Para uma melhor perceção destes conceitos, Deleuze e Guattari apresentam exemplos
como, “Uma criança, no escuro, tomada de medo, tranquiliza-se cantarolando […] Esta é
como o esboço de um centro estável e calmo, estabilizador e calmante, no seio do caos”
(DELEUZE; GUATTARI, Mil Platôs 4), ou seja, surge um agenciamento territorial pela
saída do caus para a construção de um território.
“Agora, enfim, entreabrimos o círculo, nós o abrimos, [...] nós mesmos vamos para
fora, nos lançamos […] Lançamo-nos, arriscamos uma improvisação. Mas improvisar é ir de
encontro ao Mundo [...]” (DELEUZE; GUATTARI, Mil Platôs 4). Nesta situação procuram-
se outros agenciamentos pelo abandono deste agenciamento territorial.

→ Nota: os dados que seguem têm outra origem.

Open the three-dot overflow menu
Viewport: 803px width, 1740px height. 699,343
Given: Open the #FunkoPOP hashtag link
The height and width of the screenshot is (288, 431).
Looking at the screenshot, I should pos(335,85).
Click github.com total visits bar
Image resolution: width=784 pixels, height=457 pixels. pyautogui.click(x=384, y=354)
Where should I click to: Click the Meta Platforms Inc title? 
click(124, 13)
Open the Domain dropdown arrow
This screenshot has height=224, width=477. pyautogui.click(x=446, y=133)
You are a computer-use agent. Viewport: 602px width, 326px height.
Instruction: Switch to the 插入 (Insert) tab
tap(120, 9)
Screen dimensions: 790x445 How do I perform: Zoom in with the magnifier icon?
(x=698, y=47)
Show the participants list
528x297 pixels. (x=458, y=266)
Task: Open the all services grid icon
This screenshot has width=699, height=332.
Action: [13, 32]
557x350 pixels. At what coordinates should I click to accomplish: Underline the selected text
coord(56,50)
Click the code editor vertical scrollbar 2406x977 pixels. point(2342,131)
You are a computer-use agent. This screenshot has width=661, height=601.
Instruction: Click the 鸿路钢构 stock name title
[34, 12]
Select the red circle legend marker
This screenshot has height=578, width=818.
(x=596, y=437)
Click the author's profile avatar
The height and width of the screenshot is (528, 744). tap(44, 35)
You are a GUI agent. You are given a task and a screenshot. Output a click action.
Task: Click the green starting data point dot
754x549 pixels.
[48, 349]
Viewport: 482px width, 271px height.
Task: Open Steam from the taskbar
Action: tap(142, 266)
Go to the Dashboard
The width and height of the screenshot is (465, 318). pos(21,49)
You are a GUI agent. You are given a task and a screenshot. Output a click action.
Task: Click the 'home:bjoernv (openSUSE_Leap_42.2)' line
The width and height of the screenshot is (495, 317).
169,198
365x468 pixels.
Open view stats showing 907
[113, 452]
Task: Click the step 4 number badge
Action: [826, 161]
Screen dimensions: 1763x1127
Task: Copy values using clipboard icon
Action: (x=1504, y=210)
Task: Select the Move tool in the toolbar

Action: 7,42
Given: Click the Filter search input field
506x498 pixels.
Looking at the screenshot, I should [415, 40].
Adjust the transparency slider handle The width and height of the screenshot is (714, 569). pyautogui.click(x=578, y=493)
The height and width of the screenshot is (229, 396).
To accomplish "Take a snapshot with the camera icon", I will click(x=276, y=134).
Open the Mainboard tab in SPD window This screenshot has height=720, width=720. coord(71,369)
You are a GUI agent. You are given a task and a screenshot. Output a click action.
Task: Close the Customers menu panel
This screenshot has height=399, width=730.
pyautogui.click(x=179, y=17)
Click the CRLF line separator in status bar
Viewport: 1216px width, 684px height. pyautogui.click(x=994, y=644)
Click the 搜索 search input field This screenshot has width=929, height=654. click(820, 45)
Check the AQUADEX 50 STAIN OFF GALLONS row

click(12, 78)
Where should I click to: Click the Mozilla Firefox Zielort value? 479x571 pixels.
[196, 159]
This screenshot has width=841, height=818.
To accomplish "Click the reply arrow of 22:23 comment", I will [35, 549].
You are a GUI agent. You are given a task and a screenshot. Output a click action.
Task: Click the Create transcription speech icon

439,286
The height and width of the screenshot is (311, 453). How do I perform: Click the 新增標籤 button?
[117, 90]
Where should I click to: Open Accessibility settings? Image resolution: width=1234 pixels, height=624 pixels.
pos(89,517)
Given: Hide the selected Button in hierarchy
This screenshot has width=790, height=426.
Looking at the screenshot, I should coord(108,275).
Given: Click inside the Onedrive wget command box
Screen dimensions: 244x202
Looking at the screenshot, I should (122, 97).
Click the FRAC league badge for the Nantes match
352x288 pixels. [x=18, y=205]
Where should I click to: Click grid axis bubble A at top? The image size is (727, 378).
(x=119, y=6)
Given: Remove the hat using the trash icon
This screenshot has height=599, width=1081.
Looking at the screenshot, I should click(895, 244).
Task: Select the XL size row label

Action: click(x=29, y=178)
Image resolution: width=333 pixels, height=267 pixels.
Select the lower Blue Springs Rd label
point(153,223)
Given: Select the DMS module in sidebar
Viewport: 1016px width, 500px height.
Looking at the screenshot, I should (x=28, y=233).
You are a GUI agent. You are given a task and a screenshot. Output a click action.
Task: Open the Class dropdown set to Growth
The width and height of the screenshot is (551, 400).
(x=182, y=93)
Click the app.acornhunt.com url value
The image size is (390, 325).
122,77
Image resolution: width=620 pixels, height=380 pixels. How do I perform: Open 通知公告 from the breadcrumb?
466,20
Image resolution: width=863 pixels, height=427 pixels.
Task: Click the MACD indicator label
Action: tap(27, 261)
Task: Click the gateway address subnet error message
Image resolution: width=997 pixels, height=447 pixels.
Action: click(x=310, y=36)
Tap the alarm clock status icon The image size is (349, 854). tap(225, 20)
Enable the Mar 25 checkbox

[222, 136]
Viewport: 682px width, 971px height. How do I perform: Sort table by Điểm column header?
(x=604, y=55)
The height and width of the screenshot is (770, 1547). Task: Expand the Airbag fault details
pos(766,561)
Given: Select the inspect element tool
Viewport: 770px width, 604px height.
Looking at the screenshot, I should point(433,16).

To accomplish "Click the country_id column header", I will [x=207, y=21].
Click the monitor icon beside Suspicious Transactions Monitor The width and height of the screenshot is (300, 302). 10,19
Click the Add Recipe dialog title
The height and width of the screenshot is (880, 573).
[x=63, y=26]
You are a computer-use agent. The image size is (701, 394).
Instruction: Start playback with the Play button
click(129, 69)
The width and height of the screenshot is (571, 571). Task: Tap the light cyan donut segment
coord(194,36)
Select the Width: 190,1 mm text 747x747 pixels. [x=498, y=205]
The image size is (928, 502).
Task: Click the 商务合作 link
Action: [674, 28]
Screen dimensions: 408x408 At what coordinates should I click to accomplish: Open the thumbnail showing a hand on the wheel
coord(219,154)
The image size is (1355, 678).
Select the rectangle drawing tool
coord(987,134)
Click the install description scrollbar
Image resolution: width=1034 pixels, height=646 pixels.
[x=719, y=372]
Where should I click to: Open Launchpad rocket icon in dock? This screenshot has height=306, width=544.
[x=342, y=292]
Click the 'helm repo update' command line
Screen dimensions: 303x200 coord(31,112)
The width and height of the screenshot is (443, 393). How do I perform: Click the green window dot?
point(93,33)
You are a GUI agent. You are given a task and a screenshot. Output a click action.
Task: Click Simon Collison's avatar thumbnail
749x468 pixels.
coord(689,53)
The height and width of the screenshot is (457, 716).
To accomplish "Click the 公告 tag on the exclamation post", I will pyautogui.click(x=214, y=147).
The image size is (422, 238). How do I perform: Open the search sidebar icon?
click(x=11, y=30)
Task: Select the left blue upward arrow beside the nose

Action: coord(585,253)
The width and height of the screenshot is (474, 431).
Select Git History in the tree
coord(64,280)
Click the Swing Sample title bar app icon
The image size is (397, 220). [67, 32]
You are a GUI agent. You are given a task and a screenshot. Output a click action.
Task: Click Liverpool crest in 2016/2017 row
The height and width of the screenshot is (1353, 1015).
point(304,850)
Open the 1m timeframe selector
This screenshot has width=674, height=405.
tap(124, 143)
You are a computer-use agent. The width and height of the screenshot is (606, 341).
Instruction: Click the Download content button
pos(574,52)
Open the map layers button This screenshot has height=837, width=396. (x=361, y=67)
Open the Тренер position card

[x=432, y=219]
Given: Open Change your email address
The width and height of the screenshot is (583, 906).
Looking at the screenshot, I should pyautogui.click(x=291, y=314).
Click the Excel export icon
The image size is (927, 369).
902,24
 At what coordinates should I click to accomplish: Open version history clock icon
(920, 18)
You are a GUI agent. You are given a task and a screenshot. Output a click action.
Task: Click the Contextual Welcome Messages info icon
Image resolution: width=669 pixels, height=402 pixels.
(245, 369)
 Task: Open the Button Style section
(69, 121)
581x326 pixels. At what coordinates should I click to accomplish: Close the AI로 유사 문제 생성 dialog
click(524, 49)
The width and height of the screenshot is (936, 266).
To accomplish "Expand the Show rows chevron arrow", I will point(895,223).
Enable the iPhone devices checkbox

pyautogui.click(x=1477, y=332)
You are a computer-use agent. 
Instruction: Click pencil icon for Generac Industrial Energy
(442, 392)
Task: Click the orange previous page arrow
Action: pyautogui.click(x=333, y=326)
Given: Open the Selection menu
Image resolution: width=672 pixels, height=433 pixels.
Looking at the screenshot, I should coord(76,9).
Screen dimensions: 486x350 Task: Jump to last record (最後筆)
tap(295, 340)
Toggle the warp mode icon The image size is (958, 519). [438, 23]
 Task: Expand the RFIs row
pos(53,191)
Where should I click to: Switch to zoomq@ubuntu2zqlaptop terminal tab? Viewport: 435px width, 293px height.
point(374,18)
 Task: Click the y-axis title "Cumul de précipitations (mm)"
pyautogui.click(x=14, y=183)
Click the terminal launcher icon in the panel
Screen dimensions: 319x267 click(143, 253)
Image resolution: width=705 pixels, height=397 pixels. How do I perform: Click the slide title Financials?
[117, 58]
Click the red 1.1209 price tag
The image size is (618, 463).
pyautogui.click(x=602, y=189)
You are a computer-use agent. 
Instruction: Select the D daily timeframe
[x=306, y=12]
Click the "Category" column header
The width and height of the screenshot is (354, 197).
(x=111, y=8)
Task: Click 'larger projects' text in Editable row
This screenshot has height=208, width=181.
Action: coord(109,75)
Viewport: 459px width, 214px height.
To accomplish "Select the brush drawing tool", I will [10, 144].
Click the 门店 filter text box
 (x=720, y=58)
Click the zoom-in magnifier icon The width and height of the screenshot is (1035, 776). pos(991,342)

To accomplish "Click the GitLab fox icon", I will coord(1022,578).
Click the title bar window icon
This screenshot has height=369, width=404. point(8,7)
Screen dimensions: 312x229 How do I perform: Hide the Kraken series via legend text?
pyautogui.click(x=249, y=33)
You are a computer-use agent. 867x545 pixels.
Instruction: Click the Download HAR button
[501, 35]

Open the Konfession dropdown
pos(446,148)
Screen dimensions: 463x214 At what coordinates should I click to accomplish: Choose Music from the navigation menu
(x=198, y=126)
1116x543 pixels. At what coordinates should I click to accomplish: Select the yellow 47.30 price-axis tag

O ritornelo sendo um agenciamento territorial, é também o próprio movimento de
passagem, ou seja, é o sair do território e o criar outro, provocado por meios de expressão,
por harmonias. Assim como o território não se separa das linhas que o atravessam, ele acaba
por estar sempre aberto ao caos e por isso tem de existir sempre uma linha de fuga. “Uma
criança cantarola para arregimentar em si as forças do trabalho escolar a ser feito. Uma dona
de casa cantarola, ou liga o rádio, ao mesmo tempo que erige as forças anti-caos de seus
afazeres. Os aparelhos de rádio ou de tevê são como um muro sonoro para cada lar, e marcam
territórios (o vizinho protesta quando está muito alto)” (DELEUZE; GUATTARI, Mil Platôs
4).
Atualmente, estes processos podem ser aplicados na sociedade. A sociedade cada vez
está mais enfraquecida socialmente, pelo constante fortalecimento tecnológico que existe na
dimensão espacial da coletividade. Hoje, vivemos numa sociedade em que as pessoas não se
procuram pessoalmente, mas sim através das redes sociais, o que acaba por originar uma
desterritorialização da vida social, de relações estabelecidas, que se transformam em relações
virtuais. Estas, são executadas através do procedimento de reterritorialização, sendo este o
principal tópico da pós-modernidade pela sociedade em rede, uma sociedade cada vez mais
dominada pelas tecnologias.
A melhor tendência que pode explicar toda esta mudança do social para o virtual é a
aplicação Tinder. Esta aplicação, consiste no encontro de duas ou mais pessoas
desconhecidas socialmente e que apenas têm contacto pela forma virtual mostrando a sua
aparência ao seu “futuro” parceiro através de uma de foto de perfil. Antes de se conhecerem
pessoalmente, passam por todo um processo virtual onde se conhecem através da aplicação e
apresentam as suas características próprias, como por exemplo, a sua altura, a sua idade, a sua
profissão, os seus hobbies, etc. Assim, conseguimos comprovar que, atualmente, a sociedade
está cada vez mais designada pelas novas tecnologias.